■ DATA:
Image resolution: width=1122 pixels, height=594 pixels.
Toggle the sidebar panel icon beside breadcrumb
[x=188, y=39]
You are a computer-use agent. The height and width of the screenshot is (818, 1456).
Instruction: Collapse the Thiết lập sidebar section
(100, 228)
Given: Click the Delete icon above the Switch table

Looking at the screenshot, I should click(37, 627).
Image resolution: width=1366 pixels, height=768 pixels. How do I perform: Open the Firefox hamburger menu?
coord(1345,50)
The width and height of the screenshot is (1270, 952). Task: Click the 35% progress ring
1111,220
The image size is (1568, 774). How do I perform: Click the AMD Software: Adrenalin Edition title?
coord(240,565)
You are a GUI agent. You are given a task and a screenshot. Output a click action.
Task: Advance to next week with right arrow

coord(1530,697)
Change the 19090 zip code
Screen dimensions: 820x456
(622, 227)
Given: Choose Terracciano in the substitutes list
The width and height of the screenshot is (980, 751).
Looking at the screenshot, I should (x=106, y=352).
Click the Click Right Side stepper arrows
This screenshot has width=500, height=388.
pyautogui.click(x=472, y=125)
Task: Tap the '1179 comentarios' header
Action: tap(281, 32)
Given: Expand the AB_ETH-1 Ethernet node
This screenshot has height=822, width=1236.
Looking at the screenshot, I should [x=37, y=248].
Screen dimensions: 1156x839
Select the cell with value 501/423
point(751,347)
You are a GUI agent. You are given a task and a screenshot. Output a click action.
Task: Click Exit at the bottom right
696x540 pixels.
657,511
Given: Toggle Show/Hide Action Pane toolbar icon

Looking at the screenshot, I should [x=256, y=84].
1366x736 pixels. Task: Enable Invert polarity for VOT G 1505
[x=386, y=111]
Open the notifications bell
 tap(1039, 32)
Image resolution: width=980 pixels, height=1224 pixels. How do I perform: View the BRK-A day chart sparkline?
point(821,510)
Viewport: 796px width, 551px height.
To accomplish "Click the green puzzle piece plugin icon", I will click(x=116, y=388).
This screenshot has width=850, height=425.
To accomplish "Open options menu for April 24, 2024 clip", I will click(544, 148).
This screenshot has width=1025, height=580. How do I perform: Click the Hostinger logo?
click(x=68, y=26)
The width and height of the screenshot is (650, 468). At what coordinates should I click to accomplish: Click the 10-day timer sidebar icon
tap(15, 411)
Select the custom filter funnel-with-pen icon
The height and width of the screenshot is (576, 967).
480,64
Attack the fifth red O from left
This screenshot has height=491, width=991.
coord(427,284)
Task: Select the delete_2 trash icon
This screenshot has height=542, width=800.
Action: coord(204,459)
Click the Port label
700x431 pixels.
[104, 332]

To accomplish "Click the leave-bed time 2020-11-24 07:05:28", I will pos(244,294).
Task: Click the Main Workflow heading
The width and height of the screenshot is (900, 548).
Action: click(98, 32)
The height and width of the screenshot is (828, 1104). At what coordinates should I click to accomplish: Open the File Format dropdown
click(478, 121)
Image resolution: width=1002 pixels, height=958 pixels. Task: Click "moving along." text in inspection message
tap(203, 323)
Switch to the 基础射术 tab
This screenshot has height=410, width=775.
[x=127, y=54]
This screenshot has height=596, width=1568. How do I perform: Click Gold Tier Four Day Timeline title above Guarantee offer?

■ ACTIVITY: Output the whole of the material above, exactly.

■ REPLY:
Image resolution: width=1122 pixels, height=594 pixels.
Toggle the sidebar panel icon beside breadcrumb
[x=188, y=39]
You are a computer-use agent. The height and width of the screenshot is (818, 1456).
Instruction: Collapse the Thiết lập sidebar section
(100, 228)
Given: Click the Delete icon above the Switch table

Looking at the screenshot, I should click(37, 627).
Image resolution: width=1366 pixels, height=768 pixels. How do I perform: Open the Firefox hamburger menu?
coord(1345,50)
The width and height of the screenshot is (1270, 952). Task: Click the 35% progress ring
1111,220
The image size is (1568, 774). How do I perform: Click the AMD Software: Adrenalin Edition title?
coord(240,565)
You are a GUI agent. You are given a task and a screenshot. Output a click action.
Task: Advance to next week with right arrow

coord(1530,697)
Change the 19090 zip code
Screen dimensions: 820x456
(622, 227)
Given: Choose Terracciano in the substitutes list
The width and height of the screenshot is (980, 751).
Looking at the screenshot, I should (x=106, y=352).
Click the Click Right Side stepper arrows
This screenshot has width=500, height=388.
pyautogui.click(x=472, y=125)
Task: Tap the '1179 comentarios' header
Action: tap(281, 32)
Given: Expand the AB_ETH-1 Ethernet node
This screenshot has height=822, width=1236.
Looking at the screenshot, I should [x=37, y=248].
Screen dimensions: 1156x839
Select the cell with value 501/423
point(751,347)
You are a GUI agent. You are given a task and a screenshot. Output a click action.
Task: Click Exit at the bottom right
696x540 pixels.
657,511
Given: Toggle Show/Hide Action Pane toolbar icon

Looking at the screenshot, I should [x=256, y=84].
1366x736 pixels. Task: Enable Invert polarity for VOT G 1505
[x=386, y=111]
Open the notifications bell
 tap(1039, 32)
Image resolution: width=980 pixels, height=1224 pixels. How do I perform: View the BRK-A day chart sparkline?
point(821,510)
Viewport: 796px width, 551px height.
To accomplish "Click the green puzzle piece plugin icon", I will click(x=116, y=388).
This screenshot has width=850, height=425.
To accomplish "Open options menu for April 24, 2024 clip", I will click(544, 148).
This screenshot has width=1025, height=580. How do I perform: Click the Hostinger logo?
click(x=68, y=26)
The width and height of the screenshot is (650, 468). At what coordinates should I click to accomplish: Click the 10-day timer sidebar icon
tap(15, 411)
Select the custom filter funnel-with-pen icon
The height and width of the screenshot is (576, 967).
480,64
Attack the fifth red O from left
This screenshot has height=491, width=991.
coord(427,284)
Task: Select the delete_2 trash icon
This screenshot has height=542, width=800.
Action: coord(204,459)
Click the Port label
700x431 pixels.
[104, 332]

To accomplish "Click the leave-bed time 2020-11-24 07:05:28", I will pos(244,294).
Task: Click the Main Workflow heading
The width and height of the screenshot is (900, 548).
Action: click(98, 32)
The height and width of the screenshot is (828, 1104). At what coordinates should I click to accomplish: Open the File Format dropdown
click(478, 121)
Image resolution: width=1002 pixels, height=958 pixels. Task: Click "moving along." text in inspection message
tap(203, 323)
Switch to the 基础射术 tab
This screenshot has height=410, width=775.
[x=127, y=54]
This screenshot has height=596, width=1568. How do I perform: Click Gold Tier Four Day Timeline title above Guarantee offer?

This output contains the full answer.